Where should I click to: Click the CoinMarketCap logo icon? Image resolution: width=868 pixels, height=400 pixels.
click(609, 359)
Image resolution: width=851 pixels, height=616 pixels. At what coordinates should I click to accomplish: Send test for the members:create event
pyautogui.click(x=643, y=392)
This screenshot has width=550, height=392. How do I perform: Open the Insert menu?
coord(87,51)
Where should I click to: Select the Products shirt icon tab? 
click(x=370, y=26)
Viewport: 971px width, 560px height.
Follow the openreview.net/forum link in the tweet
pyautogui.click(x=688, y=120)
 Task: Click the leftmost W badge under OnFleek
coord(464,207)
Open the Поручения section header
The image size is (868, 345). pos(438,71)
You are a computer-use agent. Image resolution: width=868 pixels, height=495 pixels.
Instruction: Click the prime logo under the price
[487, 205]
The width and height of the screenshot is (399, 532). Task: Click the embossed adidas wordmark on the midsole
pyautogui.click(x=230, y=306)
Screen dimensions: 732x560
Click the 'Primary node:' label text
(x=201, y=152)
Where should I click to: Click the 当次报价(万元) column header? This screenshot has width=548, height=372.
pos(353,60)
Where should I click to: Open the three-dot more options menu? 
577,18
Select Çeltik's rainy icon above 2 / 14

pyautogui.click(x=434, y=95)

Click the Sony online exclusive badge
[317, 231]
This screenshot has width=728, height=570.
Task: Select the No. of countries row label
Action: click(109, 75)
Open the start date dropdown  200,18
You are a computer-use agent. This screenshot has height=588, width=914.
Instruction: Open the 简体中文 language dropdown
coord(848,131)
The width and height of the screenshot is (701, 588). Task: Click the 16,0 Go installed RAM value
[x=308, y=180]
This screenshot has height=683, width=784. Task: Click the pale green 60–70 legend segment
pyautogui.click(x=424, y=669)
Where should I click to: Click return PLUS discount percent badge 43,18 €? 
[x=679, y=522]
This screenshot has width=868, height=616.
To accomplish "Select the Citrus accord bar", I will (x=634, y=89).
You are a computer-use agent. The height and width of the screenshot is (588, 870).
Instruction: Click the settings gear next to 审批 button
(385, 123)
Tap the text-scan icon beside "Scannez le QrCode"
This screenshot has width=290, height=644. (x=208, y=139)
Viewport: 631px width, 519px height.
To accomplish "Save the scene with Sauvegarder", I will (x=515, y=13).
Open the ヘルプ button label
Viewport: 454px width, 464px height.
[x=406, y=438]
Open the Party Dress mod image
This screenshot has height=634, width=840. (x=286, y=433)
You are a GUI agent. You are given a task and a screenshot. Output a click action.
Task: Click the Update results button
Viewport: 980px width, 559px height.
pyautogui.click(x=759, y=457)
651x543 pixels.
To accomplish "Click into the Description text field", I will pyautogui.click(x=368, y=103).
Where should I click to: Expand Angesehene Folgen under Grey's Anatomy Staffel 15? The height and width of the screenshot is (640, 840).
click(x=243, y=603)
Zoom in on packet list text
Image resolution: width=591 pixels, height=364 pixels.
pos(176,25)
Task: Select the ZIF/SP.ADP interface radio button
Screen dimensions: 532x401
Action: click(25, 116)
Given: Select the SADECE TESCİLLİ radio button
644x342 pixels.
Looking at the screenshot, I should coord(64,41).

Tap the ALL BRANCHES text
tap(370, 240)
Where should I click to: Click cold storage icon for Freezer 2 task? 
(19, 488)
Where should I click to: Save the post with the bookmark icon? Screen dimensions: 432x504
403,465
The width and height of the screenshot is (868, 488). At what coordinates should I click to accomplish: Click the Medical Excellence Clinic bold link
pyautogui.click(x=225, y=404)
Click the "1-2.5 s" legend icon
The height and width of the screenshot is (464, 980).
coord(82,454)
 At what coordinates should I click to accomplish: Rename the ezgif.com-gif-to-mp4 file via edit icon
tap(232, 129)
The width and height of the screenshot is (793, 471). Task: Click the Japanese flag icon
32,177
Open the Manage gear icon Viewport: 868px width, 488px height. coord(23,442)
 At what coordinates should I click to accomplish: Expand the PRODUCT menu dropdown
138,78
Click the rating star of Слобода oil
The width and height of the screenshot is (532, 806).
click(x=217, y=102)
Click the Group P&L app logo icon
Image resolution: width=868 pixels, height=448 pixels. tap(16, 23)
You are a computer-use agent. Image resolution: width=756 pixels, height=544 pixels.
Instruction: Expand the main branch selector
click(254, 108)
= = = = =
Once you have read the records above, set each one down again exactly.

• _Answer space_
Where should I click to: Click the CoinMarketCap logo icon? Image resolution: width=868 pixels, height=400 pixels.
click(609, 359)
Image resolution: width=851 pixels, height=616 pixels. At what coordinates should I click to accomplish: Send test for the members:create event
pyautogui.click(x=643, y=392)
This screenshot has width=550, height=392. How do I perform: Open the Insert menu?
coord(87,51)
Where should I click to: Select the Products shirt icon tab? 
click(x=370, y=26)
Viewport: 971px width, 560px height.
Follow the openreview.net/forum link in the tweet
pyautogui.click(x=688, y=120)
 Task: Click the leftmost W badge under OnFleek
coord(464,207)
Open the Поручения section header
The image size is (868, 345). pos(438,71)
You are a computer-use agent. Image resolution: width=868 pixels, height=495 pixels.
Instruction: Click the prime logo under the price
[487, 205]
The width and height of the screenshot is (399, 532). Task: Click the embossed adidas wordmark on the midsole
pyautogui.click(x=230, y=306)
Screen dimensions: 732x560
Click the 'Primary node:' label text
(x=201, y=152)
Where should I click to: Click the 当次报价(万元) column header? This screenshot has width=548, height=372.
pos(353,60)
Where should I click to: Open the three-dot more options menu? 
577,18
Select Çeltik's rainy icon above 2 / 14

pyautogui.click(x=434, y=95)

Click the Sony online exclusive badge
[317, 231]
This screenshot has width=728, height=570.
Task: Select the No. of countries row label
Action: click(109, 75)
Open the start date dropdown  200,18
You are a computer-use agent. This screenshot has height=588, width=914.
Instruction: Open the 简体中文 language dropdown
coord(848,131)
The width and height of the screenshot is (701, 588). Task: Click the 16,0 Go installed RAM value
[x=308, y=180]
This screenshot has height=683, width=784. Task: Click the pale green 60–70 legend segment
pyautogui.click(x=424, y=669)
Where should I click to: Click return PLUS discount percent badge 43,18 €? 
[x=679, y=522]
This screenshot has width=868, height=616.
To accomplish "Select the Citrus accord bar", I will (x=634, y=89).
You are a computer-use agent. The height and width of the screenshot is (588, 870).
Instruction: Click the settings gear next to 审批 button
(385, 123)
Tap the text-scan icon beside "Scannez le QrCode"
This screenshot has width=290, height=644. (x=208, y=139)
Viewport: 631px width, 519px height.
To accomplish "Save the scene with Sauvegarder", I will (x=515, y=13).
Open the ヘルプ button label
Viewport: 454px width, 464px height.
[x=406, y=438]
Open the Party Dress mod image
This screenshot has height=634, width=840. (x=286, y=433)
You are a GUI agent. You are given a task and a screenshot. Output a click action.
Task: Click the Update results button
Viewport: 980px width, 559px height.
pyautogui.click(x=759, y=457)
651x543 pixels.
To accomplish "Click into the Description text field", I will pyautogui.click(x=368, y=103).
Where should I click to: Expand Angesehene Folgen under Grey's Anatomy Staffel 15? The height and width of the screenshot is (640, 840).
click(x=243, y=603)
Zoom in on packet list text
Image resolution: width=591 pixels, height=364 pixels.
pos(176,25)
Task: Select the ZIF/SP.ADP interface radio button
Screen dimensions: 532x401
Action: click(25, 116)
Given: Select the SADECE TESCİLLİ radio button
644x342 pixels.
Looking at the screenshot, I should coord(64,41).

Tap the ALL BRANCHES text
tap(370, 240)
Where should I click to: Click cold storage icon for Freezer 2 task? 
(19, 488)
Where should I click to: Save the post with the bookmark icon? Screen dimensions: 432x504
403,465
The width and height of the screenshot is (868, 488). At what coordinates should I click to accomplish: Click the Medical Excellence Clinic bold link
pyautogui.click(x=225, y=404)
Click the "1-2.5 s" legend icon
The height and width of the screenshot is (464, 980).
coord(82,454)
 At what coordinates should I click to accomplish: Rename the ezgif.com-gif-to-mp4 file via edit icon
tap(232, 129)
The width and height of the screenshot is (793, 471). Task: Click the Japanese flag icon
32,177
Open the Manage gear icon Viewport: 868px width, 488px height. coord(23,442)
 At what coordinates should I click to accomplish: Expand the PRODUCT menu dropdown
138,78
Click the rating star of Слобода oil
The width and height of the screenshot is (532, 806).
click(x=217, y=102)
Click the Group P&L app logo icon
Image resolution: width=868 pixels, height=448 pixels. tap(16, 23)
You are a computer-use agent. Image resolution: width=756 pixels, height=544 pixels.
Instruction: Expand the main branch selector
click(254, 108)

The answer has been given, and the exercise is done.